Saturday, February 21, 2009

Honey Chicken, Vanilla Rice, and Brussel Sprouts

This is one of those recipes that I didn't follow directly (once again). But it still turned out very good. Except for the brussel sprouts. I wasn't a huge fan. Don't know if I'll try those again. In all actuality, I didn't "make" the brussel sprouts; I bought one of those Blue Robin whats-it-called frozen things that you place in the microwave for 5 minutes. They have some very yummy combinations, but I don't think brussel sprouts are my cup of tea.

Honey Chicken

Ingredients:
1/4 cup ginger spice paste (I couldn't find this, so I used my ground ginger spice. Obviously I didn't use a 1/4 cup. I don't remember how much I used, but I think I just sprinkled some in the bowl.)
1/2 teaspoon salt
1/4 teaspoon pepper
1/4 cup flour
1 1 /2 pounds boneless, skinless chicken breasts
1 tablespoon canola oil (I used olive oil)
1/4 cup honey

Directions:
1. Combine ginger paste, salt, and pepper in medium bowl. Place flour on plate; dip chicken in flour until coated and shake off excess. Dip chicken in ginger mixture, coating both sides. Preheat large saute pan on medium-high 2-3 minutes.
2. Place oil in pan; swirl to coat.
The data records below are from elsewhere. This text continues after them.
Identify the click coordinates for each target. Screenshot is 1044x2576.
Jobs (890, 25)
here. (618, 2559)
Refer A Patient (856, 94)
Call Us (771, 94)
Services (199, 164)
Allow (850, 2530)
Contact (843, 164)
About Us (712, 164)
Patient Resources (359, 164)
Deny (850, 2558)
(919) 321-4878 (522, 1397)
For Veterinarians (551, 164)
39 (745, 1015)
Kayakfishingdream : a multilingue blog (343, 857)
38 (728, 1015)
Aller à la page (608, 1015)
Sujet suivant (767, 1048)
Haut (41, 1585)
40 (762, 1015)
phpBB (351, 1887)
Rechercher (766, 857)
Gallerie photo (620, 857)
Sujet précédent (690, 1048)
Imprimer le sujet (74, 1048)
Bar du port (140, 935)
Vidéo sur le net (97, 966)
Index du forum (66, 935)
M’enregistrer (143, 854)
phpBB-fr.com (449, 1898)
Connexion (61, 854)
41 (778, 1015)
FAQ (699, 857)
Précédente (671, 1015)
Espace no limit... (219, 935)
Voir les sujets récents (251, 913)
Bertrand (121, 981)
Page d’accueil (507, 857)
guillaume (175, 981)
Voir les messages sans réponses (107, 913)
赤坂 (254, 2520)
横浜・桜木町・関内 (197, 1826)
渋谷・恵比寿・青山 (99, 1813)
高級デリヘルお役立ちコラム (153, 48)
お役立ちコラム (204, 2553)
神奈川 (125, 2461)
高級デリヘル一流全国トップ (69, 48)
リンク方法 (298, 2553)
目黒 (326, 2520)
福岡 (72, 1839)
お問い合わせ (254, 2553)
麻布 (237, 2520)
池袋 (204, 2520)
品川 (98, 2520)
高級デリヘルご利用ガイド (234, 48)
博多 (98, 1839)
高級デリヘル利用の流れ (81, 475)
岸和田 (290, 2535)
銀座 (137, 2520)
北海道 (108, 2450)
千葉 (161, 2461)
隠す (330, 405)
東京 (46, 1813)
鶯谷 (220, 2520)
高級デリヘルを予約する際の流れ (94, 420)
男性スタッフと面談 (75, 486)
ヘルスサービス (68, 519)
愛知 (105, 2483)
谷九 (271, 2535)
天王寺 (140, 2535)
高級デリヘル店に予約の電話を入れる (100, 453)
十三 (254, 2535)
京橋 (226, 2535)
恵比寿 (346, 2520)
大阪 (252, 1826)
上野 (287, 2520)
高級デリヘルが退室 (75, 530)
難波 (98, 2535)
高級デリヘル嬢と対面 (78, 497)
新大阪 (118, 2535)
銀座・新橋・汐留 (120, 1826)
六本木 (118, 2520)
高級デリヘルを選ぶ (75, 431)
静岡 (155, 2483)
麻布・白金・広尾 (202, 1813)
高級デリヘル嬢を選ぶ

Add chicken; cook 3-4 minutes on each side or until golden.
3. Reduce heat to medium; cover and cook 5-7 minutes or until internal temp reaches 165 degrees.
4. Slice chicken and drizzle with honey. Serve.

Vanilla Rice

Ingredients:
1 teaspoon canola oil (used Olive Oil)
1 cup basmati rice
1 3/4 cups water
2 teaspoons sugar
1/2 teaspoon pure vanilla extract

Directions:
1. Preheat medium saucepan on medium-high 2-3 minutes. Place oil in pan; swirl to coat. Add rice and cook 1-2 minutes or until rice is coated and thoroughly heated.
2. Stir in water, sugar, and vanilla. Bring to a boil; cover and cook 1 minute, stirring often.
3. Reduce heat to lowest setting and cook 2 minutes (do not sir or remove cover during cooking). Fluff rice with fork and serve.